Hi I’ve read the article on the bucket pattern however it does not go into details about consistency because it uses a simple example where data is coming every 1 minute.
The example suggests placing the data into an array bucket and addition a couple more fields:
{
measurements: [...],
transaction_count: 42,
sum_temperature: 2413
}
I have a use case similar to this but what if my data is coming at random and at scale? For example, let’s say I have a sum of 1000, then 2 new datas are coming at the same time, one with 50 and another with 30 - but if they are processed in parallel, then the sum would increate by the value of whichever one is first, and not by 80, because I have to read the current sum first then algorithmically.

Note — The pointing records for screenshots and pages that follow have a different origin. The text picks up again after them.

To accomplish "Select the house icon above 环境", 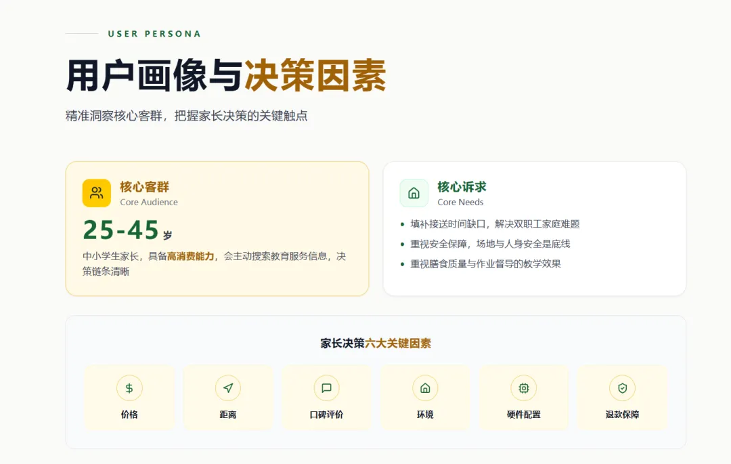I will (425, 388).
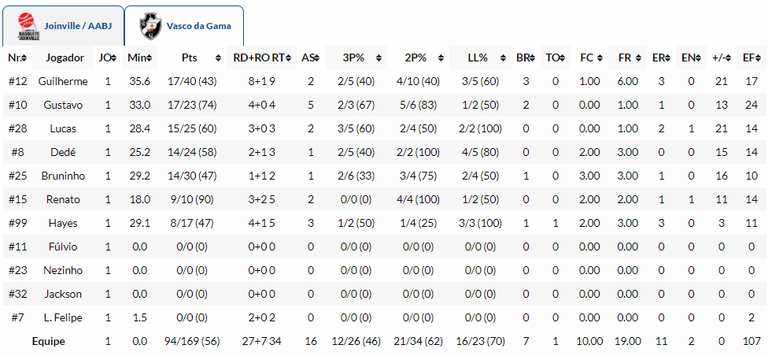The width and height of the screenshot is (768, 356).
Task: Toggle sort order on the TO column
Action: pos(562,58)
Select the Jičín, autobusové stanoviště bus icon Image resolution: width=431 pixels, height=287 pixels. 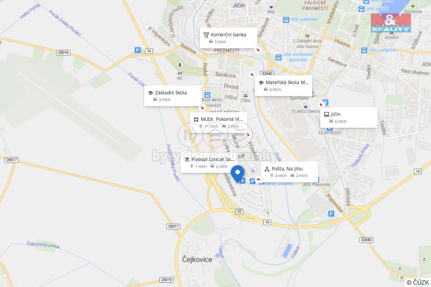click(278, 57)
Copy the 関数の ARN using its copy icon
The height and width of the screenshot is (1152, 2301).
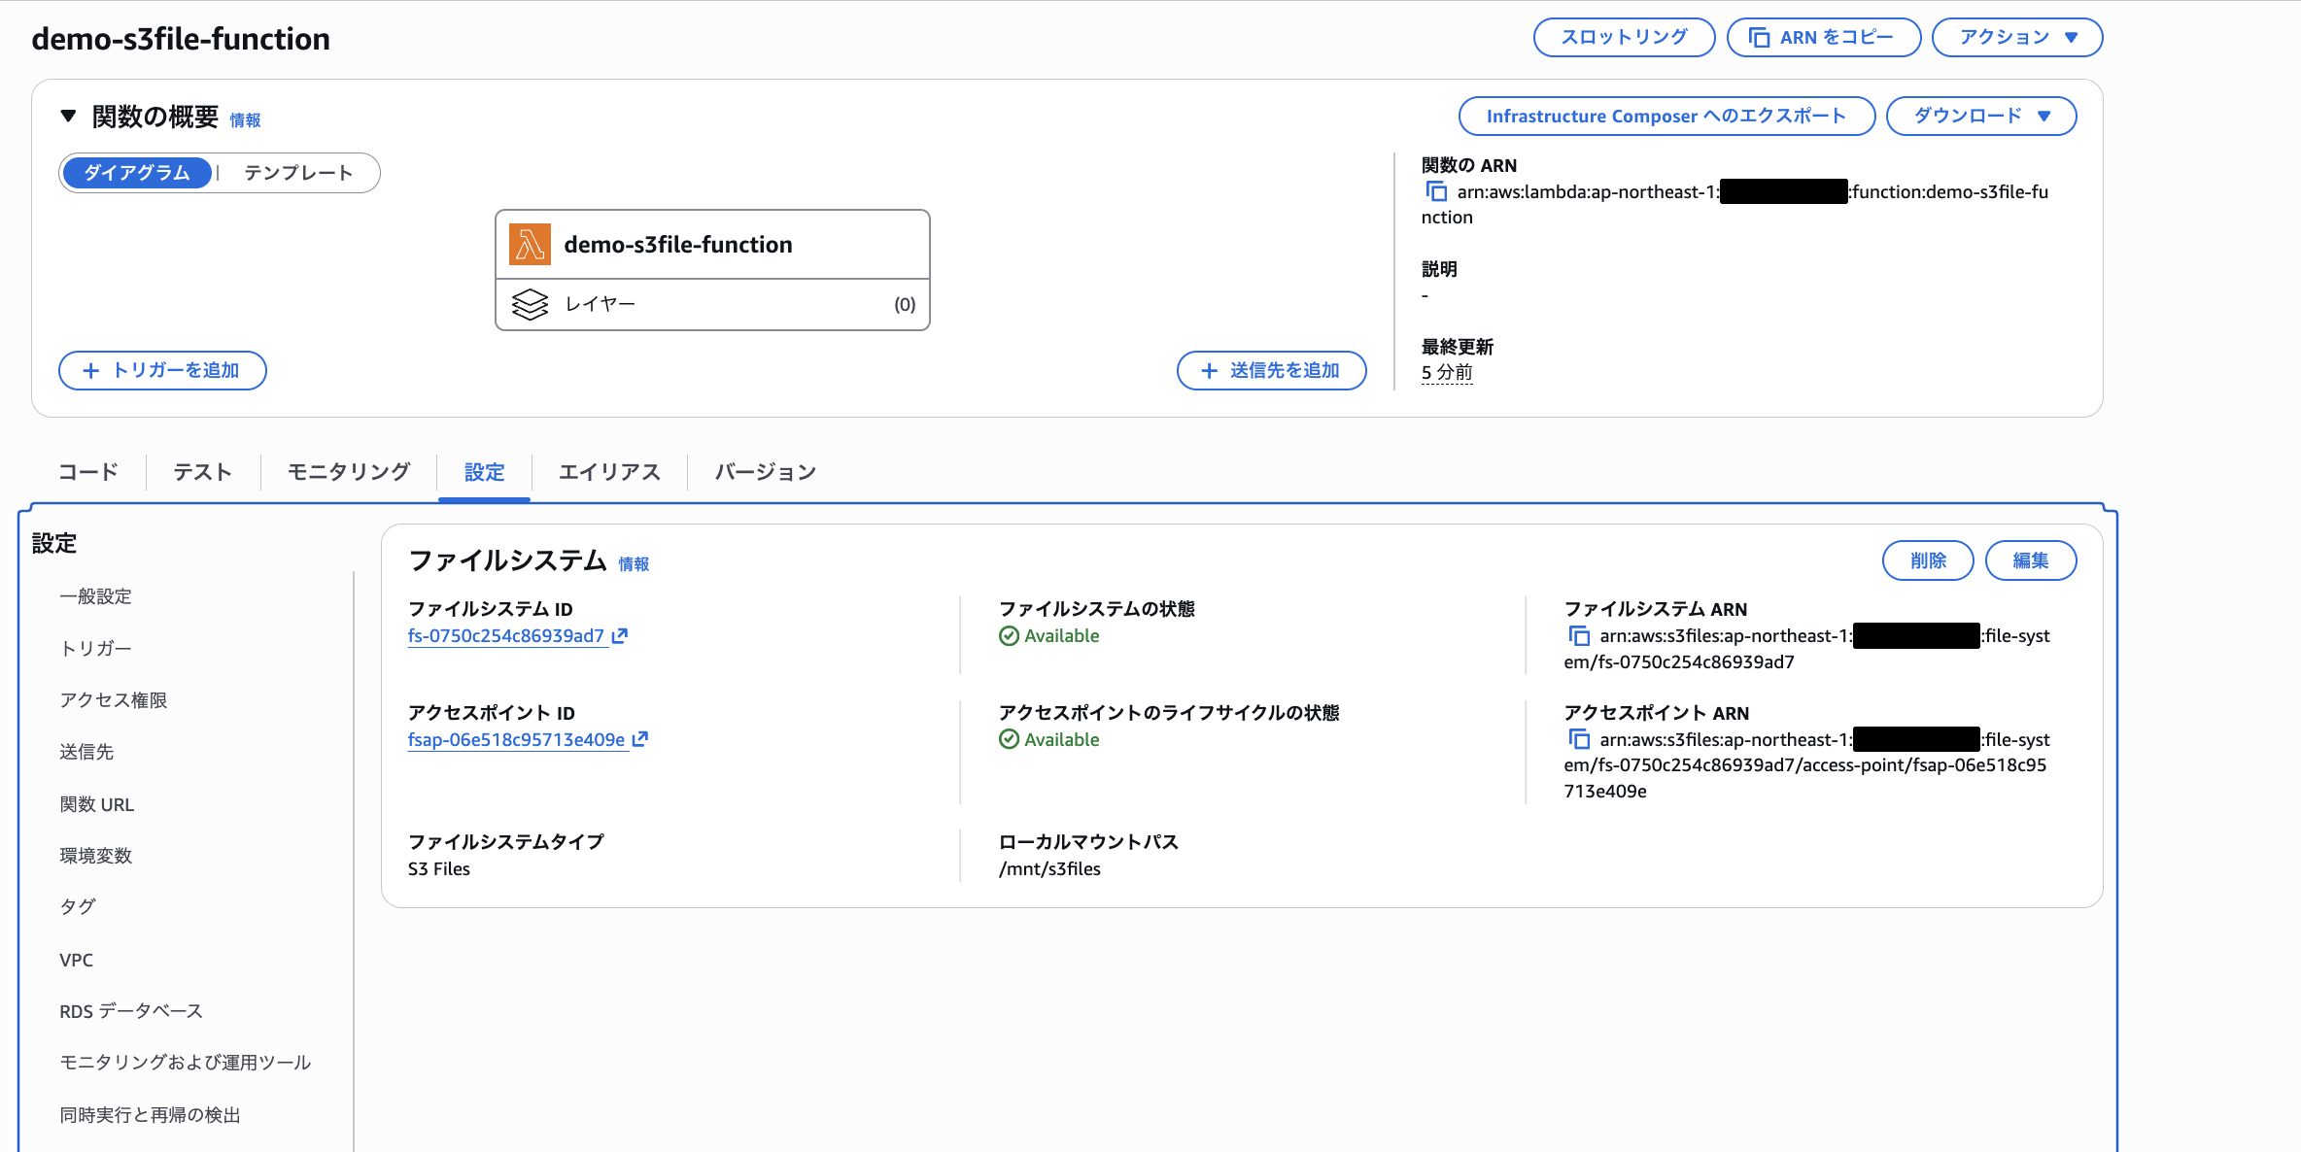coord(1436,192)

Sure there’s $inc which I suppose would allow me to achieve consistency however my use case is actually more complex and results in calculation of max values over an aggregation. Because it seems to be an expensive operation to compute max for each query, for all data points, I’d like to create buckets with max values, and change those at the application level when new data arrives. However I can’t find any info about this most basic distsys problem. Therefore I need to come up with a solution to this problem - like somehow lock the collection while incrementing max value but that sounds insane when there could be hundreds of requests per second.
How to achieve what I want, and what literature I should consult? It seems that this kind of task is actually very common but it’s really frustrating there’s no professional expert material of how to achieve such consistency.